Segment Start: Extract to read
The University of Toyama's Hydrogen Isotope Research Center came under cyber-attack and information on research results related to the Fukushima nuclear crisis, as well as personal information on nearly 1,500 researchers and others, is feared to have leaked, it has been learned.
A spokesperson for the center, known for its research on tritium that can be used as fuel for a nuclear fusion reactor, explained, "The research results have already been published and there was no sensitive research data." The research results include those on methods of disposing of contaminated water from the crippled Fukushima No. 1 Nuclear Power Plant.
According to officials of the University of Toyama, two researchers' personal computers came under attack in November 2015. A part-time researcher specializing in tritium science and technology had their computer infected with a virus after opening a file attached to an email sent in by someone under the disguise of a friend. Up until June this year, at least 1,000 compressed files were created by remote control and a total of four rounds of massive communications were carried out. The hacking came to light after an external organization alerted the university.
The investigation by the university found that most of the 59,318 files stored in the computers had apparently leaked out. Yet the university has not been able to confirm the content of 17,612 files among all of the files in question, officials said.
The university reported the incident to the Education, Culture, Sports, Science and Technology Ministry and Toyama Prefectural Police in June this year when the data leak came to light. But the university had not informed relevant organizations about the problem until Oct. 7. Takayuki Abe, head of the Hydrogen Isotope Research Center, said, "It took time to closely examine the situation."
Segment End: Extract to read
== Task ==
Retype the passage of the report on the cyber-attack at the University of Toyama that begins with the words containing "According to officials" and ends with "question, officials said.". Reproduce it word for word.
Segment Start: Given records
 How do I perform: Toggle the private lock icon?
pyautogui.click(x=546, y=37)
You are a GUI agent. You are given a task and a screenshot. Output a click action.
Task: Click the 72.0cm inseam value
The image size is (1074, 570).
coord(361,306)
Segment End: Given records
== Solution to this task ==
According to officials of the University of Toyama, two researchers' personal computers came under attack in November 2015. A part-time researcher specializing in tritium science and technology had their computer infected with a virus after opening a file attached to an email sent in by someone under the disguise of a friend. Up until June this year, at least 1,000 compressed files were created by remote control and a total of four rounds of massive communications were carried out. The hacking came to light after an external organization alerted the university.
The investigation by the university found that most of the 59,318 files stored in the computers had apparently leaked out. Yet the university has not been able to confirm the content of 17,612 files among all of the files in question, officials said.